Xylella, nuove notifiche a Cellino: pronti i ricorsi. A rischio altri 500 ulivi

Quattro nuove notifiche di abbattimento di ulivi hanno colpito il territorio di Cellino San Marco, ed è già pronto il ricorso. Stessa situazione a Torchiarolo dove invece hanno deciso di rivolgersi al Tar del Lazio sei cittadini. I dieci ricorsi dovrebbero essere depositati lunedì prossimo. I due Comuni del Brindisino, uniti dallo stesso triste destino, attraverso dei comitati spontanei nati a difesa del territorio stanno collaborando attivamente

CELLLINO SAN MARCO – Quattro nuove notifiche di abbattimento di ulivi hanno colpito il territorio di Cellino San Marco, ed è già pronto il ricorso.

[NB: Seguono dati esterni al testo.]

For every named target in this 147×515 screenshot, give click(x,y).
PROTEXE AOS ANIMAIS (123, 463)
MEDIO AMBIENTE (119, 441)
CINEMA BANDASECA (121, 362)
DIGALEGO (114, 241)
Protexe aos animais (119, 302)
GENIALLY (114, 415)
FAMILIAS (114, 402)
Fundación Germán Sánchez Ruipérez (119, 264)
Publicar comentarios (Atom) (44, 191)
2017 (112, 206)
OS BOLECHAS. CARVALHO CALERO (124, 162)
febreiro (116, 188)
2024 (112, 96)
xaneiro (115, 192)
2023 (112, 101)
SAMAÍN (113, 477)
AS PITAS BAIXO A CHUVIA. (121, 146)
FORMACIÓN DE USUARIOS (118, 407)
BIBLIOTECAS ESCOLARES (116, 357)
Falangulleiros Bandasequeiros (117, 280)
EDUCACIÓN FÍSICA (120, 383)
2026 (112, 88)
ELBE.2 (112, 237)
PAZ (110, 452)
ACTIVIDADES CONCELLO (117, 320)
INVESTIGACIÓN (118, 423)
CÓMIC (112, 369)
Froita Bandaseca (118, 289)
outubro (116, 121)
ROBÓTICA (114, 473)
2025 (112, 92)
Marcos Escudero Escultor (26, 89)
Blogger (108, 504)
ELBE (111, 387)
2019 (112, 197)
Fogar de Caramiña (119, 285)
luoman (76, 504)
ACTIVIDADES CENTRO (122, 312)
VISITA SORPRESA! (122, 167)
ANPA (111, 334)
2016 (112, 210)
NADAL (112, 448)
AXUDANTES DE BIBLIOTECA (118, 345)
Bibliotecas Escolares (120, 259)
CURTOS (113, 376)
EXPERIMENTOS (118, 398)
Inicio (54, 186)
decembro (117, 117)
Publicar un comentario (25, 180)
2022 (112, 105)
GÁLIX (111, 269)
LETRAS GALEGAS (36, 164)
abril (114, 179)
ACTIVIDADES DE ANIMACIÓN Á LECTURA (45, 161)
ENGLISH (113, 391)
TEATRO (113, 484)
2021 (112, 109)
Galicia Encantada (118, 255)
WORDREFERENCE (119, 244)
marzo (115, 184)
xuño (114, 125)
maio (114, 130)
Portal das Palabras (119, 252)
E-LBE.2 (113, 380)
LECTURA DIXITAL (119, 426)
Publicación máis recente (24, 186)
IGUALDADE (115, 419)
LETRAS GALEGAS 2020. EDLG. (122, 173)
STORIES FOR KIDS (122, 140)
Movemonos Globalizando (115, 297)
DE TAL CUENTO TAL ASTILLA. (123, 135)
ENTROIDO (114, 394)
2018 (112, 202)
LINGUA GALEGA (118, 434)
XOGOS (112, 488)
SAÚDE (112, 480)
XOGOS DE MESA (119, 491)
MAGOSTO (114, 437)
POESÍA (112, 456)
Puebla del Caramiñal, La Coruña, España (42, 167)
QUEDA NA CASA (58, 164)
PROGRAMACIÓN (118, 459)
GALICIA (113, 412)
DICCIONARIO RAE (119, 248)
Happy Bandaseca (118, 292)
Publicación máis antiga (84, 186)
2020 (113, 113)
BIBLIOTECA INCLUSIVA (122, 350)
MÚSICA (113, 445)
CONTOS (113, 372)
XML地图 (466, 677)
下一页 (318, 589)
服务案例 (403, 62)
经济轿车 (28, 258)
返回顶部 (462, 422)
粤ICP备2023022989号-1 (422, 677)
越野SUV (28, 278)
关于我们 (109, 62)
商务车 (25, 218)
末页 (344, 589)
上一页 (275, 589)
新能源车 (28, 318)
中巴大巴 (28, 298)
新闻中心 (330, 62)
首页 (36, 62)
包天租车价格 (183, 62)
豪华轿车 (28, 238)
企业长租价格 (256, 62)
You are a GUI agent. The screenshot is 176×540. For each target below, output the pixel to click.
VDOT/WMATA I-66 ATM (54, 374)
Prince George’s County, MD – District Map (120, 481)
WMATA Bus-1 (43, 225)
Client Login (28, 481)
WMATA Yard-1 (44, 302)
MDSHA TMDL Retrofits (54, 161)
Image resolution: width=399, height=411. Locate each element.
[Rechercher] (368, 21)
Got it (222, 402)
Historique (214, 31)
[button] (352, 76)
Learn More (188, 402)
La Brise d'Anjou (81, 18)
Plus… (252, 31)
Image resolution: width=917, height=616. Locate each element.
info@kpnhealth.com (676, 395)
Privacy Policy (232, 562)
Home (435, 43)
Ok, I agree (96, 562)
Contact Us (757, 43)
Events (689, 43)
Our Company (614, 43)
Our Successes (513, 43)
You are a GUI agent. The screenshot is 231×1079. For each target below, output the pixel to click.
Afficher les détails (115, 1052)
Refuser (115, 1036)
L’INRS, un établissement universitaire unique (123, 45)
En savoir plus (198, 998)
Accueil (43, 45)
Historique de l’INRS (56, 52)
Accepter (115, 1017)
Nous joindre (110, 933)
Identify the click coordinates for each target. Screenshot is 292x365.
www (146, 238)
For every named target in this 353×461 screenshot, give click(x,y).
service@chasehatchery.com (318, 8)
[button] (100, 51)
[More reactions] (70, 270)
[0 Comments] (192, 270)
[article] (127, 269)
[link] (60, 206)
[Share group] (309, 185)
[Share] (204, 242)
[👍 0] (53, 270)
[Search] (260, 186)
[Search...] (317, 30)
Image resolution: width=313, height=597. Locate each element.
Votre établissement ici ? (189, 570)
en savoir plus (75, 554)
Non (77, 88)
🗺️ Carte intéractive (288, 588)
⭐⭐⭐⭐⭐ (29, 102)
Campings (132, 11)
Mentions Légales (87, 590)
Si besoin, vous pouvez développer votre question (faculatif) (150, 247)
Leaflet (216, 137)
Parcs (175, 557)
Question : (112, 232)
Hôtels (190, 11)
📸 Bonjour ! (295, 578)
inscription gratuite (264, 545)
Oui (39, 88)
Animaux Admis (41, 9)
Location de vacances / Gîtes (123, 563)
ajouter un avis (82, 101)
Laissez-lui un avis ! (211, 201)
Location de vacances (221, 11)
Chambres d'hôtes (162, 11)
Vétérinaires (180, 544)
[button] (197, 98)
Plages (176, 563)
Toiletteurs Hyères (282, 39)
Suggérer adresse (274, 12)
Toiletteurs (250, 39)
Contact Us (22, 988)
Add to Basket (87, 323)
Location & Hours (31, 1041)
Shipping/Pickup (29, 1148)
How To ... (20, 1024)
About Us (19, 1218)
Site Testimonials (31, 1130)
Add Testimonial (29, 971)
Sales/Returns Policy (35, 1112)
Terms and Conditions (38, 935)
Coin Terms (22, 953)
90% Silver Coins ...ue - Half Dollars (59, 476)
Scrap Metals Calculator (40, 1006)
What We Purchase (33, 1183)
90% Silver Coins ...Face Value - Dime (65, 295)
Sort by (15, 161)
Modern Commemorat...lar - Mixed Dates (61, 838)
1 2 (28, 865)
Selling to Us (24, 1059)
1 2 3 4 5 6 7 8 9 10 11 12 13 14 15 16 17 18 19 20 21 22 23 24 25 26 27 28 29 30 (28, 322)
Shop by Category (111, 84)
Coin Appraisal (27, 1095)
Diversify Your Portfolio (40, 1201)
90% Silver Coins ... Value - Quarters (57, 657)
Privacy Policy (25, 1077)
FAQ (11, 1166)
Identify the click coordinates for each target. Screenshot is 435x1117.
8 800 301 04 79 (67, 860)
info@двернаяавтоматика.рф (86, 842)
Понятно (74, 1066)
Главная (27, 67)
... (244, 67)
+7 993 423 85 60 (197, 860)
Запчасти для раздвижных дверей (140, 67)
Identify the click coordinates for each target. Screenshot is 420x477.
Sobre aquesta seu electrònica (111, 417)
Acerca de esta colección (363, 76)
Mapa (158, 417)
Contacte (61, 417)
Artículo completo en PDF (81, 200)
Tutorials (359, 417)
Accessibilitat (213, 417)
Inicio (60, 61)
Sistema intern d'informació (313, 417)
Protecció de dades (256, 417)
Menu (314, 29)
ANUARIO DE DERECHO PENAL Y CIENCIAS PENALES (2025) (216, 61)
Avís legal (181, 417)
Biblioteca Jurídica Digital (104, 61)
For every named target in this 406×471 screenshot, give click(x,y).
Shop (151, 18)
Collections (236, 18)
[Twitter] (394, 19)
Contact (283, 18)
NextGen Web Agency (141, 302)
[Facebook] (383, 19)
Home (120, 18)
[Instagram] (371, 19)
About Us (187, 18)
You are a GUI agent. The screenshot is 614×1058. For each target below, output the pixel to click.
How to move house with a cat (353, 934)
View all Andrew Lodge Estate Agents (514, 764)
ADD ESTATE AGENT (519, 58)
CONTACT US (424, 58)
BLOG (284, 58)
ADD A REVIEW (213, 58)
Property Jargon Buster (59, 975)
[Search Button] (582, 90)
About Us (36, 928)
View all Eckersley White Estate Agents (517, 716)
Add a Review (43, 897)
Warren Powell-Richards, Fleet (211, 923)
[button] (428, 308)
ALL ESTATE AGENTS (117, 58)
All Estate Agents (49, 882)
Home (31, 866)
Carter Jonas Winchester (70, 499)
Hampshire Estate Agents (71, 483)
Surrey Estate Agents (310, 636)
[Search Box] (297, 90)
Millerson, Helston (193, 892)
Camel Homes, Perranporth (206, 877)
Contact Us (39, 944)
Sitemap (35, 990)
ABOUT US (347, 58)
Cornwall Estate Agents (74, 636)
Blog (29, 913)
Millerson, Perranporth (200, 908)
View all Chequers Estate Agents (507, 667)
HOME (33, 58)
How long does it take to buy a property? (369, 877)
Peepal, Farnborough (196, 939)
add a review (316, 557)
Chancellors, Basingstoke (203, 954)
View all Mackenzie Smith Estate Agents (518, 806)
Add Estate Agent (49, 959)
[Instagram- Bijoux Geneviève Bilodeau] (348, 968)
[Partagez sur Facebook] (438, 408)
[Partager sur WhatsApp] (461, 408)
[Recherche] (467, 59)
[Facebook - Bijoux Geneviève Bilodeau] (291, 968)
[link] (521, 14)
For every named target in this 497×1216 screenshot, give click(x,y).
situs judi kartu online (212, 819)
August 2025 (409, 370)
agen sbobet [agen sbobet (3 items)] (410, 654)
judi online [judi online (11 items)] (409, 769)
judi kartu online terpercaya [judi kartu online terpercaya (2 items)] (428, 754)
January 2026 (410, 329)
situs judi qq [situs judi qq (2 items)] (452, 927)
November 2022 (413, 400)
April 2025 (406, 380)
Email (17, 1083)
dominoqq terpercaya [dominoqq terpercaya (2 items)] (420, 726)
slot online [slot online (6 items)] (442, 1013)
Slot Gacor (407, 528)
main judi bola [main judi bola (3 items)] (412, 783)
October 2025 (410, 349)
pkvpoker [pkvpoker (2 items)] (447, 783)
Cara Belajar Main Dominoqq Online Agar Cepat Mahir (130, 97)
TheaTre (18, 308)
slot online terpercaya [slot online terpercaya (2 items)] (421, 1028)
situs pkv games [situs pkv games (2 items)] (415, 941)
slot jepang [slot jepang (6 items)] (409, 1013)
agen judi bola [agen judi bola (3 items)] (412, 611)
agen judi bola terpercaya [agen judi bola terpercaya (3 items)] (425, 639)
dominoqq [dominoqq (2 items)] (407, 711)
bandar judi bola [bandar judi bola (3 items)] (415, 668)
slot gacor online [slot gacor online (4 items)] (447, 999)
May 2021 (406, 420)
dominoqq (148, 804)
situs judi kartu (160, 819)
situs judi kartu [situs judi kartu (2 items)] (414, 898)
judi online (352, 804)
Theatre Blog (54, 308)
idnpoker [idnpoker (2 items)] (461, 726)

Stessa situazione a Torchiarolo dove invece hanno deciso di rivolgersi al Tar del Lazio sei cittadini. I dieci ricorsi dovrebbero essere depositati lunedì prossimo. I due Comuni del Brindisino, uniti dallo stesso triste destino, attraverso dei comitati spontanei nati a difesa del territorio stanno collaborando attivamente. Fino a questo momento i provvedimenti contro il batterio killer degli ulivi hanno prodotto l'eliminazione di 1070 alberi.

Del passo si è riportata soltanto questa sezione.